> **WHAT IS REQUIRED**
Check the records below for the word "computer" and state how many lines contain it, replying with the number only.
-- MATERIAL FOR THIS TASK follows --
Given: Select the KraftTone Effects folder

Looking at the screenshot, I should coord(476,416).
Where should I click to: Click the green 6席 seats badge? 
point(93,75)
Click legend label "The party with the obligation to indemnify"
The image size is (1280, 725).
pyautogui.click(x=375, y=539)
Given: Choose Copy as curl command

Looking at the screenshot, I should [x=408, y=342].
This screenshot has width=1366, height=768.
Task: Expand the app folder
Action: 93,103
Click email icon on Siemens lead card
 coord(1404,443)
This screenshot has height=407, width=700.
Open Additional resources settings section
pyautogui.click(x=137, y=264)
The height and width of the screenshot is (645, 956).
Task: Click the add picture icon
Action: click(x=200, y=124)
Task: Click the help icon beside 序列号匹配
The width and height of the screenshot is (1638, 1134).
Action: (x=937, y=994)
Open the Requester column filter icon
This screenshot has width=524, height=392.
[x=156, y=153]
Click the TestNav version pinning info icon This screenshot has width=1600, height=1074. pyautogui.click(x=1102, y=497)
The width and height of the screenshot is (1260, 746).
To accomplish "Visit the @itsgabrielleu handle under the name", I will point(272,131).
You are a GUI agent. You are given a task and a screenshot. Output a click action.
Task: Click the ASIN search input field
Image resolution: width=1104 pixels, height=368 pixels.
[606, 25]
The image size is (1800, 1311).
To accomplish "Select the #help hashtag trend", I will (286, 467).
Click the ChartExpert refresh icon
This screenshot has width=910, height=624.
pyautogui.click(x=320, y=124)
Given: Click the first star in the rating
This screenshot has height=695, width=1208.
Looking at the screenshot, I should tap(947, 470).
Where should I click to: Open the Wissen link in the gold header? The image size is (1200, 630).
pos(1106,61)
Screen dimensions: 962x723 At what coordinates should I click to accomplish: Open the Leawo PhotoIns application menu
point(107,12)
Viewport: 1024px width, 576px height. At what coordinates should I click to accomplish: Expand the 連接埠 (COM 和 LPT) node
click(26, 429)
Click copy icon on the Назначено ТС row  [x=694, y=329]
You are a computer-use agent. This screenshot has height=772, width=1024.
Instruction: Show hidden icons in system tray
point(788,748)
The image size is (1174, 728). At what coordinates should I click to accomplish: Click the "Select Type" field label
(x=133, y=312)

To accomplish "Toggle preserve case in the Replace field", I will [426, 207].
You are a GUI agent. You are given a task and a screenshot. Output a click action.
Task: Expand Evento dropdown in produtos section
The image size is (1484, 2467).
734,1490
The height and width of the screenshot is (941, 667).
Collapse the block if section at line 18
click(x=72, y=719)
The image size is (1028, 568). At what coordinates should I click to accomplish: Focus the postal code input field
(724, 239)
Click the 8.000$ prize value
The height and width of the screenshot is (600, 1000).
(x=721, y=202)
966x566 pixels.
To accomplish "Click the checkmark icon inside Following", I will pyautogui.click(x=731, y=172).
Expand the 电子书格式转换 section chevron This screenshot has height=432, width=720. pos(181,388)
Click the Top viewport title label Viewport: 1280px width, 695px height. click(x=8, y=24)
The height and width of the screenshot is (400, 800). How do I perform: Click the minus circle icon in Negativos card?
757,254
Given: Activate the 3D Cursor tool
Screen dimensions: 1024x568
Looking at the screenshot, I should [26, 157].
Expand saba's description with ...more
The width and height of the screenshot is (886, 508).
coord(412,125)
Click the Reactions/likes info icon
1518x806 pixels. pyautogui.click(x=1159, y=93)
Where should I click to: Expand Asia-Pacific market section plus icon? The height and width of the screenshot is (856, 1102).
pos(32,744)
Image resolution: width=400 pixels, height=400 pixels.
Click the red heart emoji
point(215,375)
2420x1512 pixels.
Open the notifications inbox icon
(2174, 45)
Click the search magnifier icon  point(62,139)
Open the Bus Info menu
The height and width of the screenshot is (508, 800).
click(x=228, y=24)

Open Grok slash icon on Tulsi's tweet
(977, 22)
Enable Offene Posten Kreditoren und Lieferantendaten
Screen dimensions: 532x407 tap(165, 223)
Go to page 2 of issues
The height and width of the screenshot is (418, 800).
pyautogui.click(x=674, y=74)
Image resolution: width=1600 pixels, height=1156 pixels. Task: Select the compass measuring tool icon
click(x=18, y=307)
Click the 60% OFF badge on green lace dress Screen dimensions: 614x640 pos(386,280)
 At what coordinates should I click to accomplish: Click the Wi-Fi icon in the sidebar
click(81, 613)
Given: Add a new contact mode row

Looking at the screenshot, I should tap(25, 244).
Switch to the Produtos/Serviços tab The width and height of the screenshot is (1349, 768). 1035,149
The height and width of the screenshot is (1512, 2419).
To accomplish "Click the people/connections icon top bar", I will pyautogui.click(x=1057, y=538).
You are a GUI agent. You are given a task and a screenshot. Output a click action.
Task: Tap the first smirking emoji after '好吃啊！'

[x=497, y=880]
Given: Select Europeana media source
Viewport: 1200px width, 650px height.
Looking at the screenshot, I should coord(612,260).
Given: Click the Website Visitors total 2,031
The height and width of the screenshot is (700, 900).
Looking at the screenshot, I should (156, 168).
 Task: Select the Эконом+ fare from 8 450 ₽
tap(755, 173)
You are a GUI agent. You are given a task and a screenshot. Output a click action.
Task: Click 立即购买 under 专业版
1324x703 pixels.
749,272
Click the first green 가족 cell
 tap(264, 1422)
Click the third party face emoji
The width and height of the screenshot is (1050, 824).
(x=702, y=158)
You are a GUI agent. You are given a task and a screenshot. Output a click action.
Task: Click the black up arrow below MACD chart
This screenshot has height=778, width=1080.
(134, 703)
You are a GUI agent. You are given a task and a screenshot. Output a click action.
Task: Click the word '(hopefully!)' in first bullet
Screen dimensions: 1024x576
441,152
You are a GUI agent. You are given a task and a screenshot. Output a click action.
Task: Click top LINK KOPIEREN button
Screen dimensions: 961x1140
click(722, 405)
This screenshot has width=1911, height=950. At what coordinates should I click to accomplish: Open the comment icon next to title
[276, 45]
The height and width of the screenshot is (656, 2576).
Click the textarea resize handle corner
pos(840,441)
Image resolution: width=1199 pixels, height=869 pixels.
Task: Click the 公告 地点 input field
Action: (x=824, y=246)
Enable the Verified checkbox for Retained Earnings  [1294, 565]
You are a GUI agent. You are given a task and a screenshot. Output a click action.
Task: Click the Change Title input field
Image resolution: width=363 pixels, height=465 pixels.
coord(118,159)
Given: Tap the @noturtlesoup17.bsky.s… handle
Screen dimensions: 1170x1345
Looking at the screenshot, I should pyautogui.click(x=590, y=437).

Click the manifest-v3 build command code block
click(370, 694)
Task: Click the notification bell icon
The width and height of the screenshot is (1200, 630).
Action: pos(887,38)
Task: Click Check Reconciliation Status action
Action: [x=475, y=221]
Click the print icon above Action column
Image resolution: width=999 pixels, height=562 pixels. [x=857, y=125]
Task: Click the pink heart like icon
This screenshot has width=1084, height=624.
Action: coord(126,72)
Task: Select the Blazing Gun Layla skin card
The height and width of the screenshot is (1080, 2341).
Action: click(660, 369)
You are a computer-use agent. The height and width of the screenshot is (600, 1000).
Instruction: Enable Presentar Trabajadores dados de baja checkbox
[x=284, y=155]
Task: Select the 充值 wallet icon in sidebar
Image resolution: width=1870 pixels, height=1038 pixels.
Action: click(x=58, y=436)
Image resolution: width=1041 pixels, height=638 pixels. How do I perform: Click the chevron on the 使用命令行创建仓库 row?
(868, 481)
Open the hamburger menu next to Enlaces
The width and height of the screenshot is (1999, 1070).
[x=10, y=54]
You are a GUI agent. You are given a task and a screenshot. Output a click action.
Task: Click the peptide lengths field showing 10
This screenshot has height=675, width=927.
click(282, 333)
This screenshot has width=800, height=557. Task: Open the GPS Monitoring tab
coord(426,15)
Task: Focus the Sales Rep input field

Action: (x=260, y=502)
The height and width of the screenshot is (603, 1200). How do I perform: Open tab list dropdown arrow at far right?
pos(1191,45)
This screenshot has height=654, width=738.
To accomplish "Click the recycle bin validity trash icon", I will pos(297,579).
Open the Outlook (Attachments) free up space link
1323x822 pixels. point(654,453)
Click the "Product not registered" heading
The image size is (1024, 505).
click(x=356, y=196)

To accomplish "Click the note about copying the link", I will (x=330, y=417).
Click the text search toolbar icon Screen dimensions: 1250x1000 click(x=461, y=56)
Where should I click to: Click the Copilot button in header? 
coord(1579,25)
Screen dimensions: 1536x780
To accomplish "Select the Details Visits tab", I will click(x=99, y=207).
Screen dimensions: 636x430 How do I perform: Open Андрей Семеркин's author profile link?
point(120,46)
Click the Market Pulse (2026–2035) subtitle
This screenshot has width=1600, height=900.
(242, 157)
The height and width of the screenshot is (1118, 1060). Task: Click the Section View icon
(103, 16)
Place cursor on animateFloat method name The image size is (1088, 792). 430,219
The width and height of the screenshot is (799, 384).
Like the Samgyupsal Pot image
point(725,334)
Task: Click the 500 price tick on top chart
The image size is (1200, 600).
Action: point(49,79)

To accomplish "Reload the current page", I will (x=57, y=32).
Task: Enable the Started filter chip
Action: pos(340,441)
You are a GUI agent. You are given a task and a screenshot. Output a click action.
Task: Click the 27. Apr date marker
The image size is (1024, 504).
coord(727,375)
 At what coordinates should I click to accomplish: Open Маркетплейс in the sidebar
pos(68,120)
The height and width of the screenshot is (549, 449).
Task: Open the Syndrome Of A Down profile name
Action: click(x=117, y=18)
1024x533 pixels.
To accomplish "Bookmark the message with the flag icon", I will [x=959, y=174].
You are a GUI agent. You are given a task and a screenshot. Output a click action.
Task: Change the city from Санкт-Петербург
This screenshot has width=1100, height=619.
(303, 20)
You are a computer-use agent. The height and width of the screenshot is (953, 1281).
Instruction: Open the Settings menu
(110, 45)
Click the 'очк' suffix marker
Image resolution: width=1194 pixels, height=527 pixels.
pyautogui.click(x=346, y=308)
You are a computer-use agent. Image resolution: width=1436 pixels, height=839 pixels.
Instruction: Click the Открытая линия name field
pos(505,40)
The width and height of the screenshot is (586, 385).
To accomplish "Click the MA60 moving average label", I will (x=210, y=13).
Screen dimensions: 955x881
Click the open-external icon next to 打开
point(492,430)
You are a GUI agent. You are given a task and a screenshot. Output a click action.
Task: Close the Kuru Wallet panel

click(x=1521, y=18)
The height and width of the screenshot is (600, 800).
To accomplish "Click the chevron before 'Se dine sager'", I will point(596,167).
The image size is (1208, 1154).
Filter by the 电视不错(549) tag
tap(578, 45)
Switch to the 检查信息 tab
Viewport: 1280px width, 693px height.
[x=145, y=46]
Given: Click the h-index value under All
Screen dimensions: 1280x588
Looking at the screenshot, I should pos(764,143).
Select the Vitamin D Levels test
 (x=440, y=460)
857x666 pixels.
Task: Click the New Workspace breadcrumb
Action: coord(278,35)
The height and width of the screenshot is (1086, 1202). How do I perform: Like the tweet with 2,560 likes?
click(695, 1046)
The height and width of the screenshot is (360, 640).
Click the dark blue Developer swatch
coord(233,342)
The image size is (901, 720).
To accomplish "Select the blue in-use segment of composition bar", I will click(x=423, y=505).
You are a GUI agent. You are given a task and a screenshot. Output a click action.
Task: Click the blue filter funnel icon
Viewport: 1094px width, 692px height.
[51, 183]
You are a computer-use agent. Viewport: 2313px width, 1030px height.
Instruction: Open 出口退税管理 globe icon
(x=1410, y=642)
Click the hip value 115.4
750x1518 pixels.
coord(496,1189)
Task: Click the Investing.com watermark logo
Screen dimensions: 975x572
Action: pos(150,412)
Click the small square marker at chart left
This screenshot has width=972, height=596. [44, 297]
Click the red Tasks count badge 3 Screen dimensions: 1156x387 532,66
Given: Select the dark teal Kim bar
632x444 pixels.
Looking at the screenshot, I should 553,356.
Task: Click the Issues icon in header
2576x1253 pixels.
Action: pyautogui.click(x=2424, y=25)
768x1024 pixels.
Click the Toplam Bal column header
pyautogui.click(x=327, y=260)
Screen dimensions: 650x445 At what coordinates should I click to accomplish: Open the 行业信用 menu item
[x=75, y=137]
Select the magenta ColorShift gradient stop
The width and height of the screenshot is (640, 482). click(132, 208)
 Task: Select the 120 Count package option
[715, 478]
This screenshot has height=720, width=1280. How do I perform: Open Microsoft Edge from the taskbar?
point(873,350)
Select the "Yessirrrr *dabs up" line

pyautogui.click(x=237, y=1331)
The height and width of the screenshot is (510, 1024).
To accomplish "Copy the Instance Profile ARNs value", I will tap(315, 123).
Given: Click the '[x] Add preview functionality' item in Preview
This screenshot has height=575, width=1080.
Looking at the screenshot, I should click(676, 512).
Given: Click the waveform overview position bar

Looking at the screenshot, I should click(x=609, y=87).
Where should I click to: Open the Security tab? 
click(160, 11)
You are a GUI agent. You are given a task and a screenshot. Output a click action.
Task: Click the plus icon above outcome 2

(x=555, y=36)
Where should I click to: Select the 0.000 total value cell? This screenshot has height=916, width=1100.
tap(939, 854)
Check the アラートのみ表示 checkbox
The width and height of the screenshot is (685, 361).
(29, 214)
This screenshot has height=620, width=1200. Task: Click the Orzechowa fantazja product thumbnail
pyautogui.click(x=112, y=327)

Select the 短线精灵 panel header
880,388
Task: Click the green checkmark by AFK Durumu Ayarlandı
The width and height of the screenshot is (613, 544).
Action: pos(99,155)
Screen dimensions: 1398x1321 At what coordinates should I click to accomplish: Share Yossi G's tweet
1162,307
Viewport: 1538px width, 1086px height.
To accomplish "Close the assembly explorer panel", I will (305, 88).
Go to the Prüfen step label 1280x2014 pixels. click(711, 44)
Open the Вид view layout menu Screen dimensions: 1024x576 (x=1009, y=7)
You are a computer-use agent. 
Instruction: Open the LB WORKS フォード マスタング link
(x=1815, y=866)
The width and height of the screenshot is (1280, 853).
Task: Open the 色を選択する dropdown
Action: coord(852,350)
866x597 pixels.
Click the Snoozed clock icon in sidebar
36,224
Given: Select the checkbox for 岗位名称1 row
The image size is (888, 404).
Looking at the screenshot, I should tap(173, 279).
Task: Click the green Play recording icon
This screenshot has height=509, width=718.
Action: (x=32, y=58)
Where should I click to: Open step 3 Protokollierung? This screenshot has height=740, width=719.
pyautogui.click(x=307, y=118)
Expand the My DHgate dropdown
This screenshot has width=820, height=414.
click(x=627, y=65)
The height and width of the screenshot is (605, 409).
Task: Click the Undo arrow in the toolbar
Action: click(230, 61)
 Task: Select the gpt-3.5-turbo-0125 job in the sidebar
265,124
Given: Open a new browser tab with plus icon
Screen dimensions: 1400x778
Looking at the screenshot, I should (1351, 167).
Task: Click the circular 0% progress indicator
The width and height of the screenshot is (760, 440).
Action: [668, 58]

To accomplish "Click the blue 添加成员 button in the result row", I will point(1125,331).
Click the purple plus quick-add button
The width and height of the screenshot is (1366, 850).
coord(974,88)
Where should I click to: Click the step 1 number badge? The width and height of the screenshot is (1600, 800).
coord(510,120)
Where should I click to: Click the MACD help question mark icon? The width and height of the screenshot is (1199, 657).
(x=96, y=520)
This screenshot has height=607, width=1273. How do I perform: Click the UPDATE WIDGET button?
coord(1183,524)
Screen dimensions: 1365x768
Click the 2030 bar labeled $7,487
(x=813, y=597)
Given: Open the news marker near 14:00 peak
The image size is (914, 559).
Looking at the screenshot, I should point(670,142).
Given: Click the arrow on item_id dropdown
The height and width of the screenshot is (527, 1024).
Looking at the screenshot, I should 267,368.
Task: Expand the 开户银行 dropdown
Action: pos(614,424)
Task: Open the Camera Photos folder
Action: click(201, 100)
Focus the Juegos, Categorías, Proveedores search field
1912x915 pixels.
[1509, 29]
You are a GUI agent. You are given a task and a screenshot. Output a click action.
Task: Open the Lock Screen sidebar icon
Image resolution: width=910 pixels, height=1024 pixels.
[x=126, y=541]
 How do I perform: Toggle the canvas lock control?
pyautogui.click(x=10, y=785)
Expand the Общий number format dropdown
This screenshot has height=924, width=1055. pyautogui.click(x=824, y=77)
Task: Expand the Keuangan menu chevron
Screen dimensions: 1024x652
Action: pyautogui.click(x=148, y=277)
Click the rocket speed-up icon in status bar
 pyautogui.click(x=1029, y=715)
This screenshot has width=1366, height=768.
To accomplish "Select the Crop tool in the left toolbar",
-- MATERIAL FOR THIS TASK concluded --
> **ANSWER BOX**
6